Reb Jehuda Halevi, der große jüdische Dichter des goldenen Zeitalters in Spanien, hatte einen nichtjüdischen Nachbarn, der ebenfalls Poet war. Doch dieser Nichtjude leugnete die Existenz eines Schöpfers. Er behauptete, die Welt sei von selbst entstanden. Die beiden Männer diskutierten oft darüber, aber der Jude konnte den anderen nicht von der Torheit seiner Ansichten überzeugen.

Eines Tages schrieb der Nachbar ein schönes Gedicht, fand aber keine Schlusszeilen — seine Inspiration hatte ihn verlassen. Also ging er im Garten spazieren, um den Geist zu erfrischen.

Da ging Reb Jehuda Halevi am Haus vorbei und sah durchs offene Fenster ein Blatt Papier auf dem Schreibtisch liegen. Er beugte sich hinein und las das unfertige Gedicht. Dann fügte er den Vers hinzu, der das Werk vollkommen abrundete.

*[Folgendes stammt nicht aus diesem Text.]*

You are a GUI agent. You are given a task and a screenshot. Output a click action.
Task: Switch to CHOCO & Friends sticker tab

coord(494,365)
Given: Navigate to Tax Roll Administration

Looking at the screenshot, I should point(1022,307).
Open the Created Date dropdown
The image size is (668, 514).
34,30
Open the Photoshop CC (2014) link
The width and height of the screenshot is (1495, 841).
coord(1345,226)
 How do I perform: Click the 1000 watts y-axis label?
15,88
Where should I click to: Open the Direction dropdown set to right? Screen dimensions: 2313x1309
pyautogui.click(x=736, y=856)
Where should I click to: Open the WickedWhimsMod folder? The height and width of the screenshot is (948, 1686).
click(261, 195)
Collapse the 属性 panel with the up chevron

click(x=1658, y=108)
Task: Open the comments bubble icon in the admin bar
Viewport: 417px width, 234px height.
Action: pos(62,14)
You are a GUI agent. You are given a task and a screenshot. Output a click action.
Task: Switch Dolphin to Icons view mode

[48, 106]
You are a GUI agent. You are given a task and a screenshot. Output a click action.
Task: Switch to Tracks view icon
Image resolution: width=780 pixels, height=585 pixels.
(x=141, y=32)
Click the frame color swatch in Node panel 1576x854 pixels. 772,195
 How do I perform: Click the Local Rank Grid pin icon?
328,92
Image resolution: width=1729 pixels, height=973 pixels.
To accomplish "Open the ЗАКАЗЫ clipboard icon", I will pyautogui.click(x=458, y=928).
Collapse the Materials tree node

Als der Nichtjude zurückkam, ging er zum Schreibtisch. Dort lag sein Meisterwerk — und jetzt war es perfekt! Er traute seinen Augen nicht. Er wusste, dass er diese herrlichen Zeilen nicht geschrieben hatte. Wer dann? Voller Erstaunen eilte er zu seinem Nachbarn und erzählte ihm von dem seltsamen Ereignis.

„Warum bist du so überrascht?“, fragte Reb Jehuda kühl. „Das Gedicht hat sich eben selbst geschrieben!“

„Du weißt, dass das unmöglich ist“, sagte der Nichtjude ernst. „Mach keine Witze. Ein Kunstwerk vollendet sich nicht selbst!“

„Aha!“, rief Reb Jehuda aus. „Das gibt du also zu. Ein Gedicht schreibt sich nicht selbst. Nun gut, aber auch eine herrliche Welt wie die unsere mit ihren komplizierten Abläufen kann sich nicht selbst erschaffen!“

Nun gestand der Nichtjude seine Niederlage ein. Ja, die Welt muss von einem höheren Wesen erschaffen worden sein.